Sarah was away half an hour or more. When she returned, making an entry through the wide double-doors, Erasmus saw at once that she had done her hair differently, in a braid over the top of her head, and that she had added something to the natural glow of her cheeks. The dress was of silk, a soft apricot in colour, with narrow stripes in a darker shade and a vine pattern of flowers and leaves between, the skirt full, with a short train, and arranged over a hooped petticoat of cream-coloured quilted satin. High-heeled shoes with brocade straps completed the effect.
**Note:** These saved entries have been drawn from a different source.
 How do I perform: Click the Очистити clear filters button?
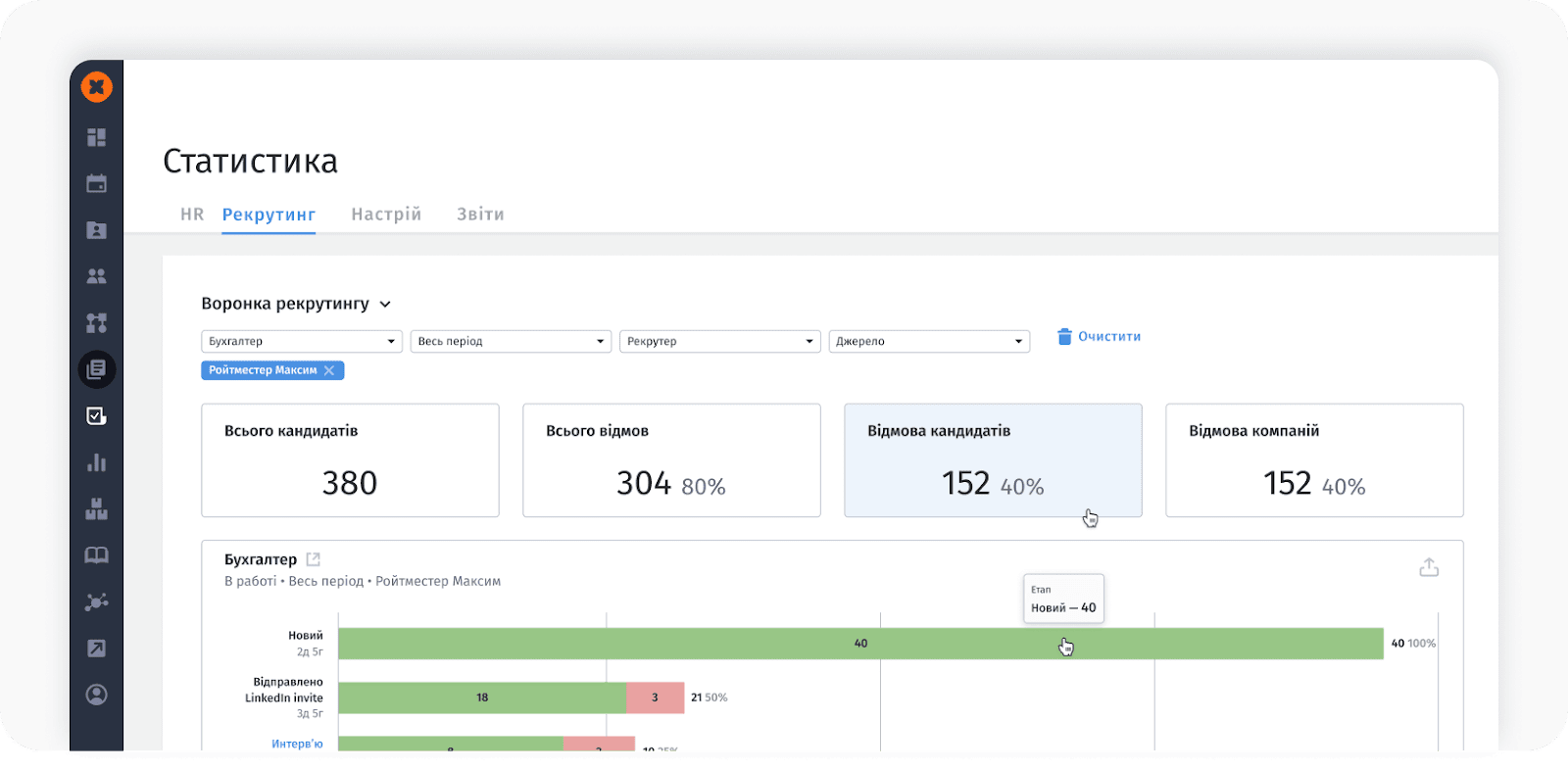pyautogui.click(x=1099, y=336)
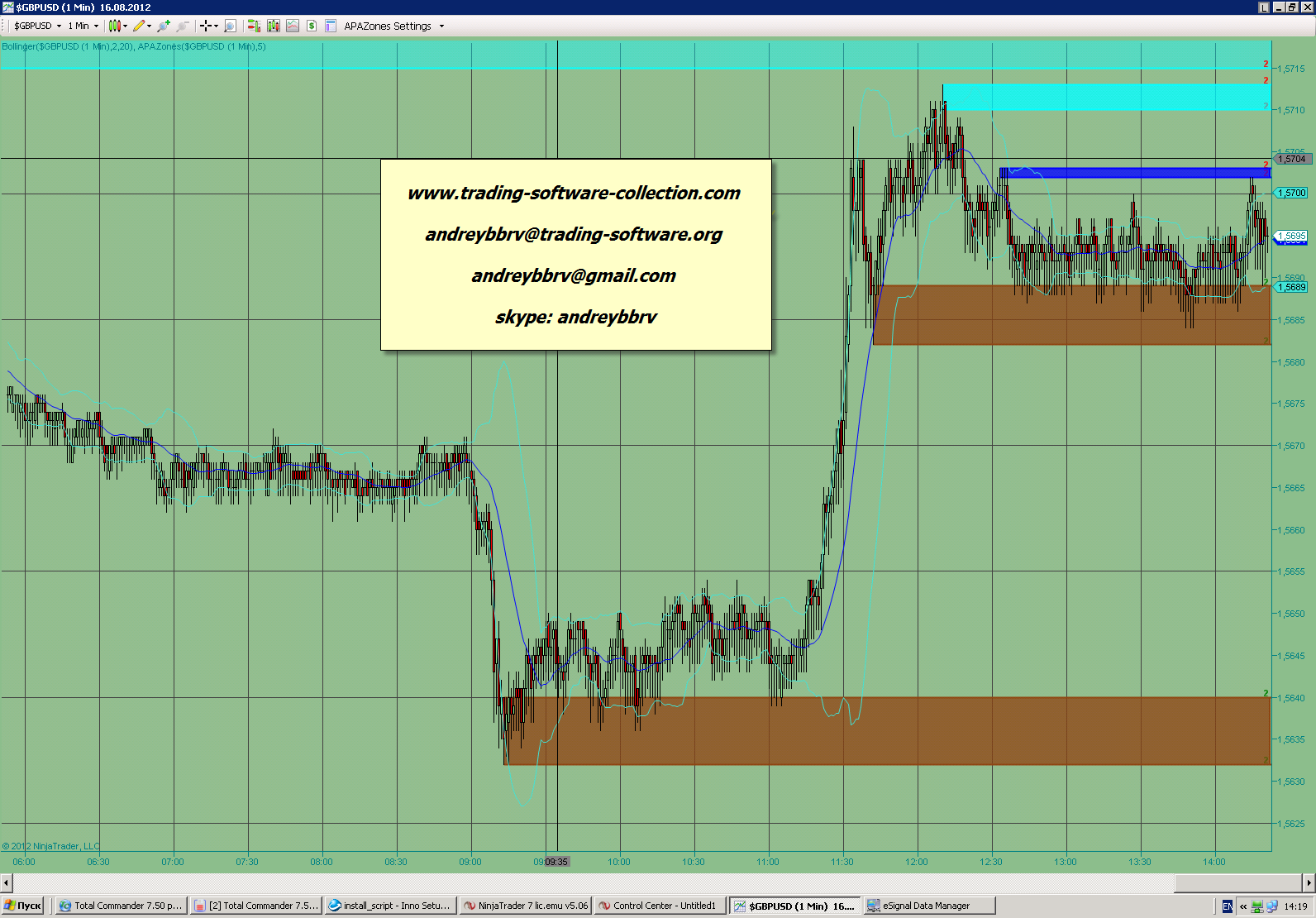Expand the drawing tools dropdown arrow
Image resolution: width=1316 pixels, height=918 pixels.
150,26
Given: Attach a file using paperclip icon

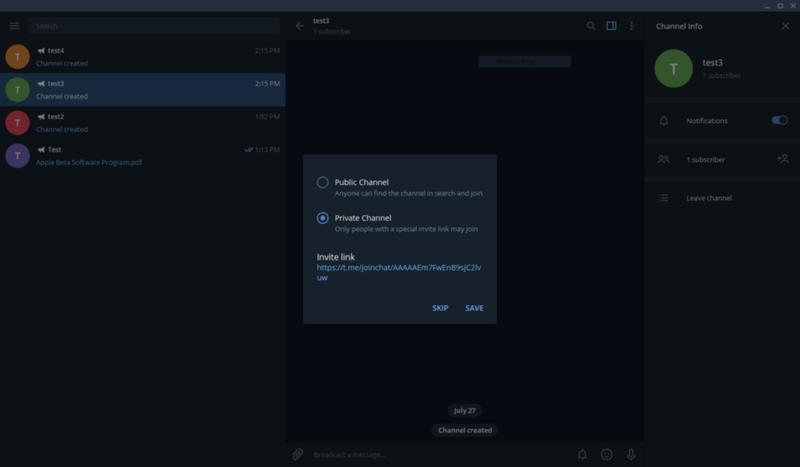Looking at the screenshot, I should click(298, 454).
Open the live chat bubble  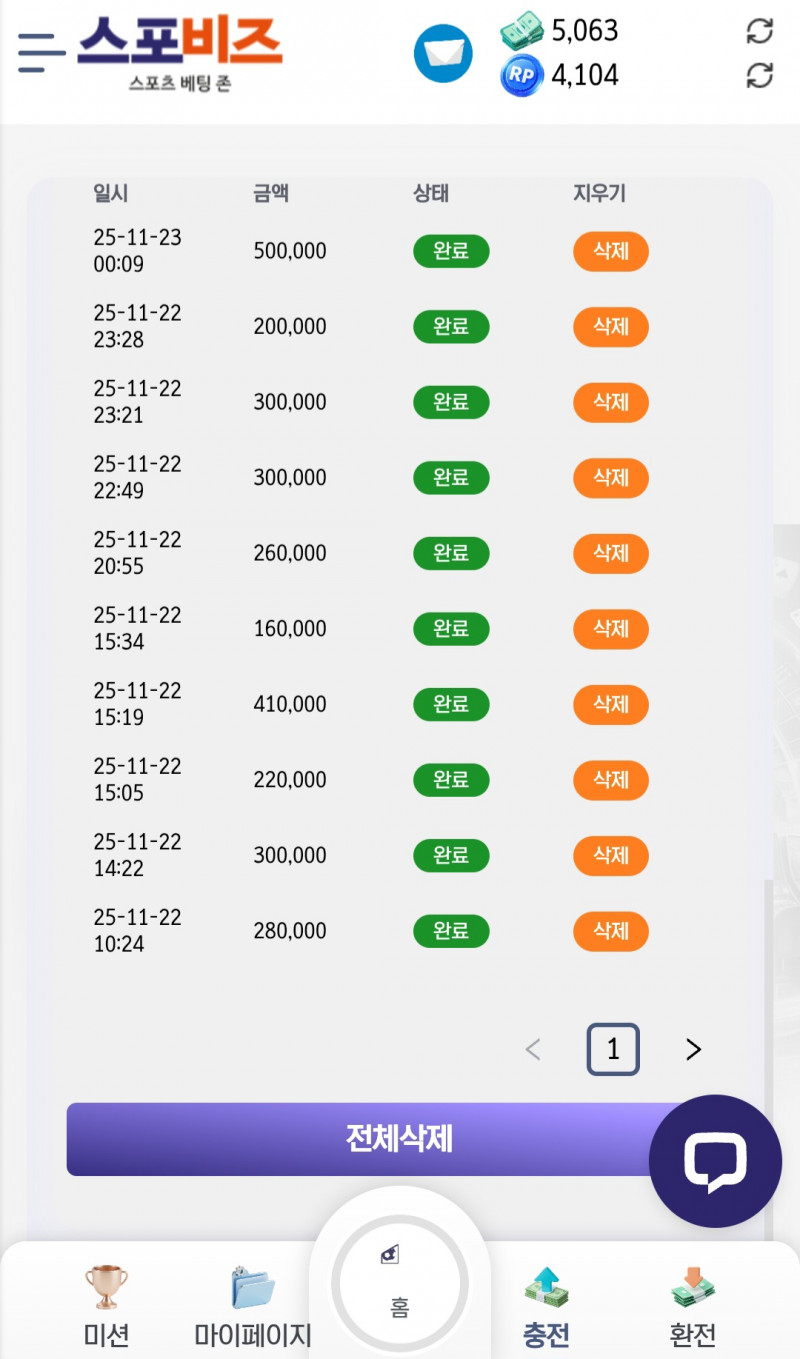pyautogui.click(x=715, y=1161)

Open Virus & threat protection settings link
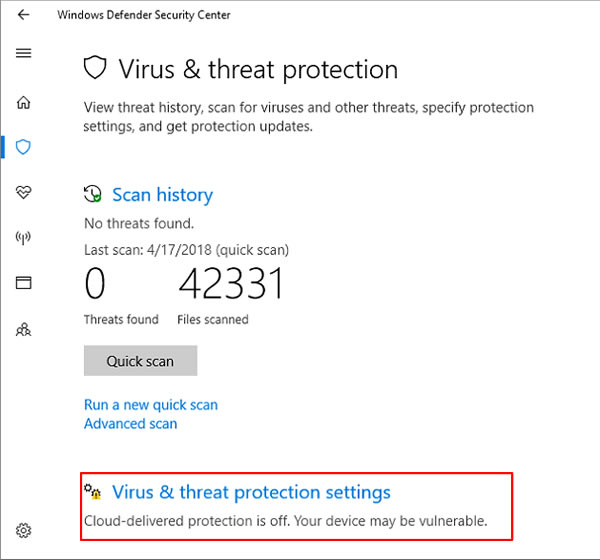tap(251, 492)
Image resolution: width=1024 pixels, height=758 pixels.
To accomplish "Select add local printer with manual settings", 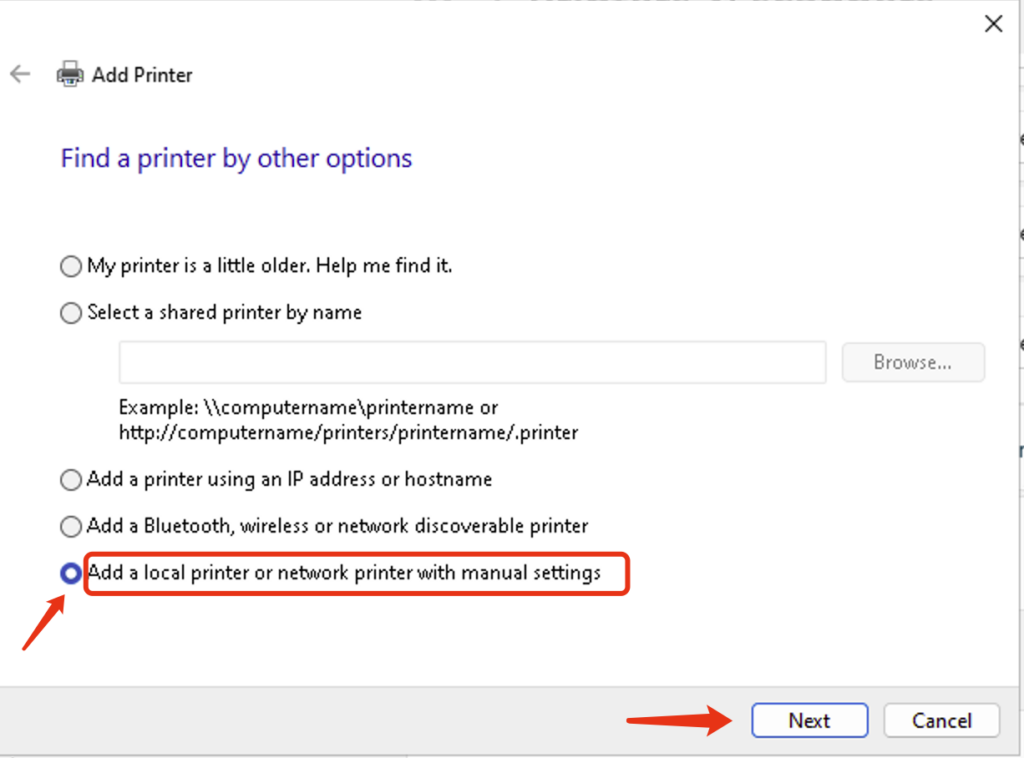I will [x=70, y=573].
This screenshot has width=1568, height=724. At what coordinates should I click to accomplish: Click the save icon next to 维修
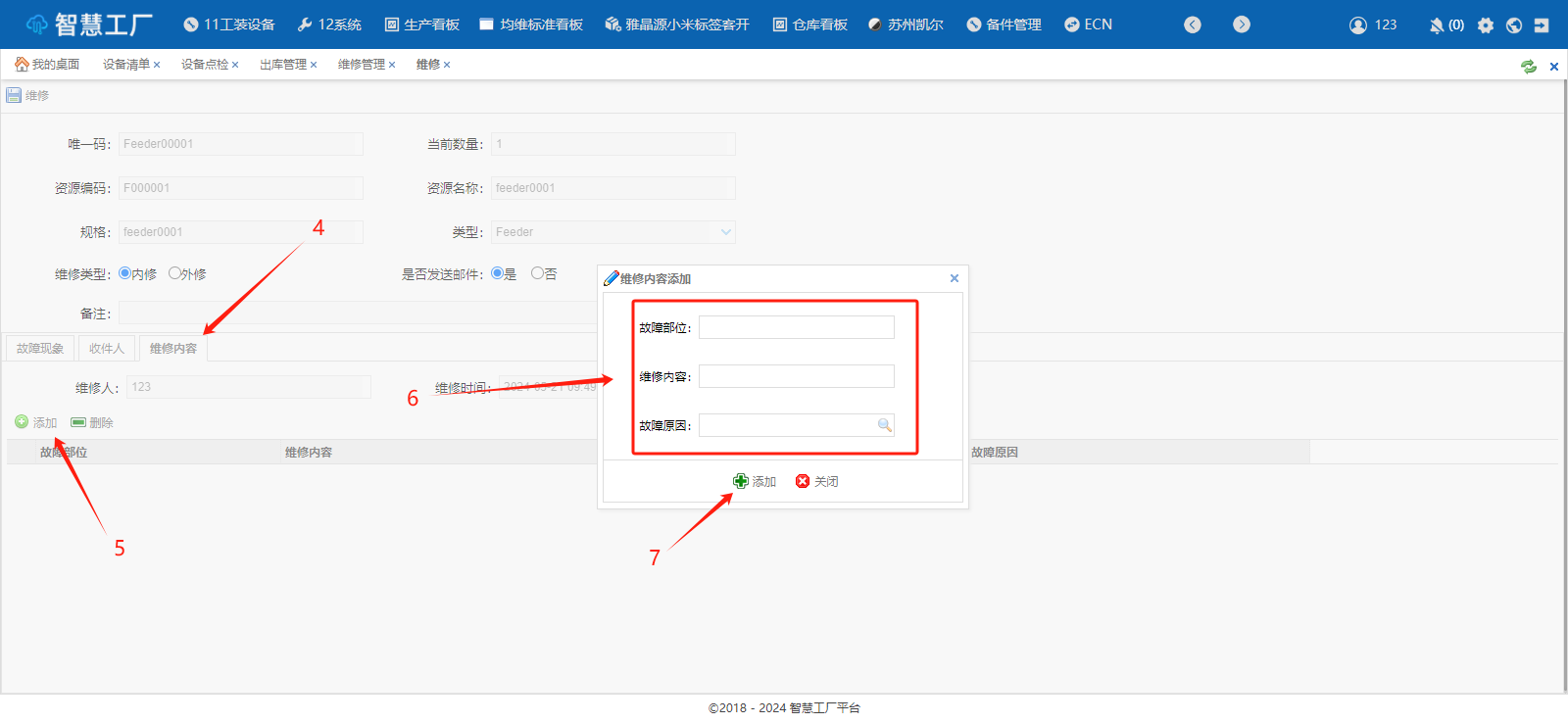(14, 95)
Sarah paraded before them for some time. She was flushed but serious, as befitted the occasion. For a while there was no sound in the room but the beguiling friction of silk. Having helped in the choice of material and seen the dress fitted at the dressmaker’s, Mrs Wolpert had not many words to say now. She was still far from approving the exhibition and wished it over quickly. Erasmus was silent for so long that in the end Sarah stopped and looked at him in a way that was imperious, yet somehow supplicating too. ‘You look beautiful,’ he said then. ‘It is a beautiful dress.’ His own voice sounded husky and strange to him, so great was the sincerity with which he delivered this verdict. He could hardly believe, even now, that this radiant creature would so soon be promised to him. But even as he spoke something changed in his expression. Another, even so young, even in the joy of possession, might have felt something akin to compassion for what had been patient and somehow helpless in the girl’s display, some quality of subjection in it, in the very vanity itself. But this was a reach of feeling quite beyond him. He had felt the joy – it had taken him by the throat. But below it an obscure feeling of offendedness had grown within him. Though she had looked at him and posed for him, he had begun to feel that this show was not for him only, he was sharing her with other spectators somewhere beyond the room. She was on stage again.

Displeasure at this did not last long, once he was able to assign it to weakness on Sarah’s part – her weaknesses he was confident he could deal with. By the time he took his leave he had quite recovered equanimity. Sarah, restored to her house costume of light blue lutestring, accompanied him to the end of the drive. Walking beside her, leading his horse, he felt unmixed happiness. At the gate they kissed and he held her close. He felt her press against him and the blood rose to his head and obscured his sight for some moments.

She had heard the change in his breathing. ‘My own love,’ she said.

‘Until Saturday then,’ he said. He watched her walk away, keeping his eyes fixed on her until the curve of the drive took her from his sight.